Cross shrugged, "You misjudge me, hiderigami, I have my own rain dance."
"Try it," with the taunt, the hiderigami charged Cross, its singular leg moving faster than the wizard could have anticipated. The small demon crashed into Cross just after its fist plowed into his stomach.
Cross fell to the ground, doubled over.
The Yōkai didn't waste his opportunity and started striking the wizard with all his might. His clawed foot and hand scraped what little skin and flesh were exposed and tearing the wizard’s brown duster. Energized by the sudden sight of human blood, the demon didn't even notice that Cross had drawn his wand, a red stick not natural to Earth, from its holster next to the six-shooter.
Violence has a power to it, that's why so many religions utilize blood sacrifices. As the small creature assaulted the wizard a natural energy blossomed in the world bringing with it gnats from Allodasos that were attracted to the energy. Wand in hand, Cross sought to harness those gnats. Exerting his will in the same way he moved a muscle, the motes were pulled forward into the red stick giving it a faint glow. Ammunition loaded, the wizard then released it at the unsuspecting hiderigami.
Cross grew up living in New England and snow predominated his earliest memories. A wizard could only do what they fundamentally knew and he knew about the harshness of winter. A blast of arctic air as frigid as the worst nor'easter interlaced with hale slammed into the drought-bringer's small body and threw him back towards the hut.
The Yōkai rolled and raised his arms. The bonfire next to Cross erupted, melting away the snow and chill that the wizard had summoned.
More gnats fluttered in the wind, summoned by the blasts of freezing and scorching magics but no matter how many gnats Cross pulled into his wand, he simply wasn't powerful enough to defeat the hiderigami.
"You fail, wizard."
"Your drought was too strong. I knew I couldn't win," admitted Cross.

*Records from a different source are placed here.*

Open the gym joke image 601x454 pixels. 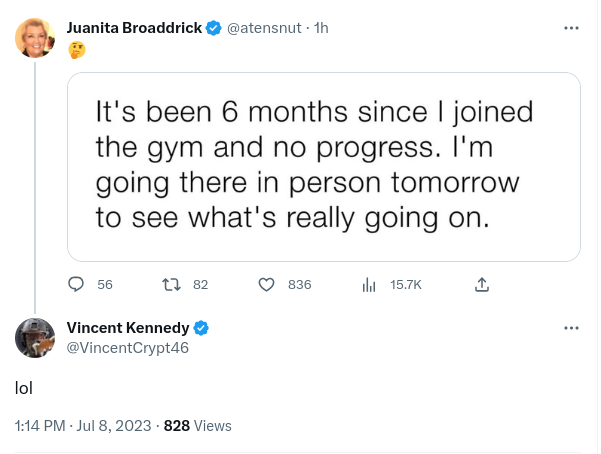click(324, 167)
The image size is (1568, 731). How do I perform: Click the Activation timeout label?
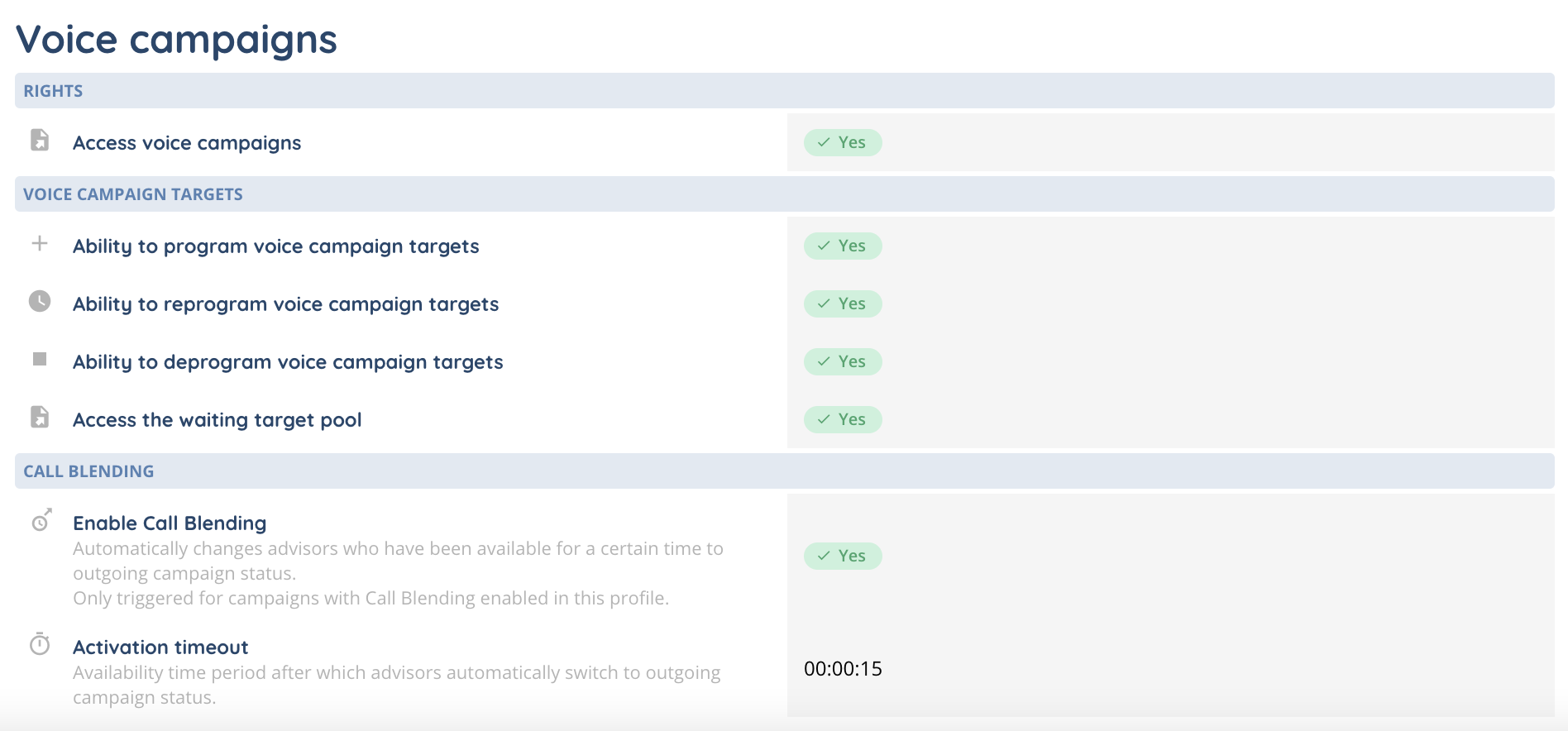pos(160,647)
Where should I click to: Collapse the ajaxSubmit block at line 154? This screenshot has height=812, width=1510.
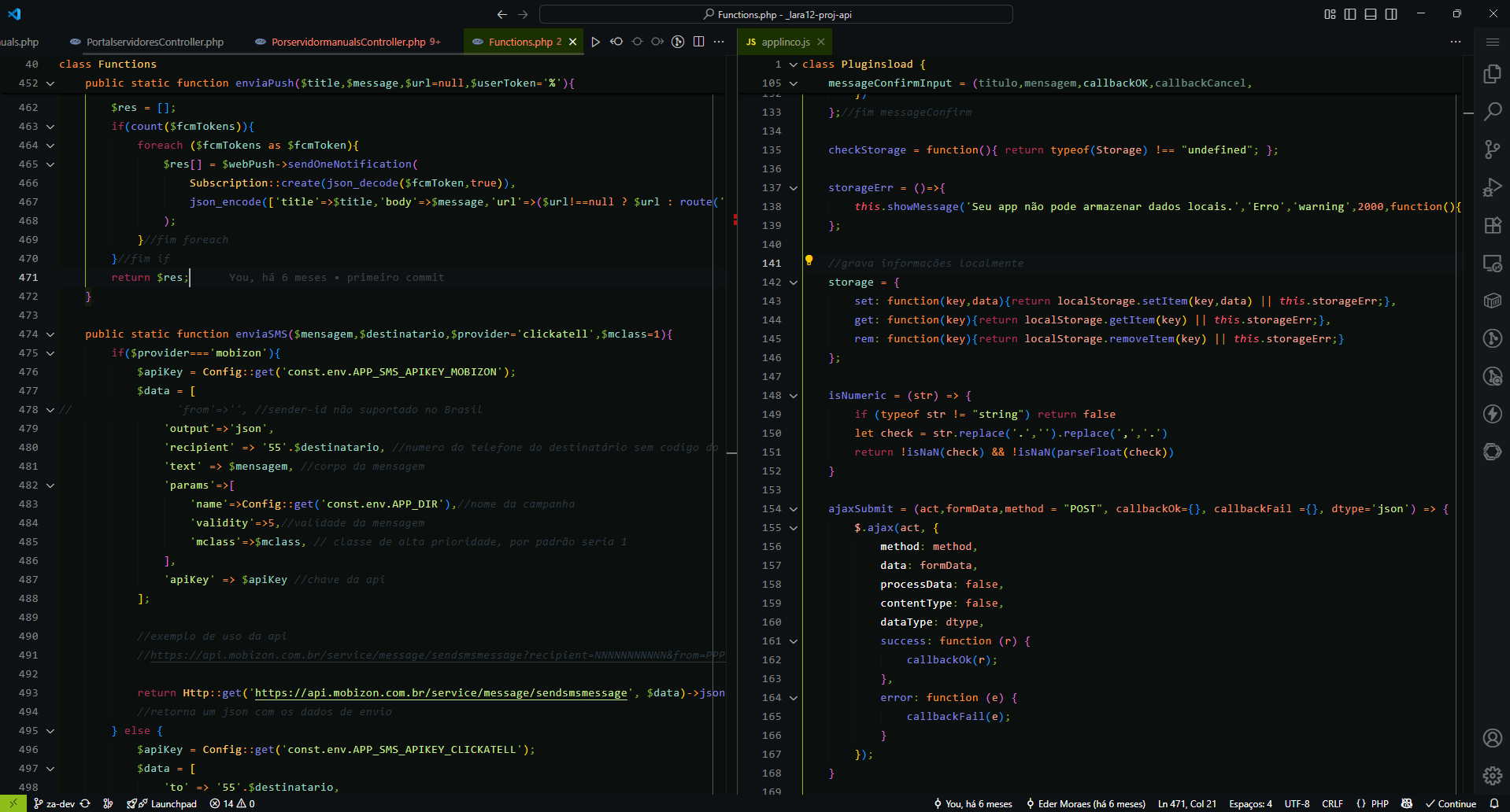click(794, 509)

"Fool!" said the small demon, raising his hands and expanding the fire, "Die!"
Nothing happened. To the astonishment of the Yōkai, the bonfire remained in place, refusing to make the killing blow against the wizard. It was at about this time that a deep chanting echoed across the stone field, bringing both his and Cross's attention to the trailhead of the second path that led up the mesa.
Wohali stood with his eyes closed, chanting, feet and arms moving rhythmically shaking a rattle of rattlesnake tails.
"What?" cried the fiend, singular eye bulging in shock.
"The Cherokee rain dance doesn't only create rain. It also expunges evil spirits from the Earth. They just have to be close enough to focus on them," explained Cross with a smirk.
The Japanese demon snarled at the wizard and Cherokee as its veins began to bulge noticeably under its thick black fur. No matter how much effort it strained, it simply wasn't enough and the hiderigami remained stuck.
"Last I checked, a Yōkai was an evil spirit," Cross said just as the demon roared in agony.
Patches of black fur fell off the creature and licks of fire sprouting from his wounds until all that was left in his spot was a singular flame that quickly extinguished, leaving behind a heap of coal. With the hiderigami's demise the bonfire that he tended flickered and died as well.
Wohali stopped his chanting. In the distance there was a crack of thunder.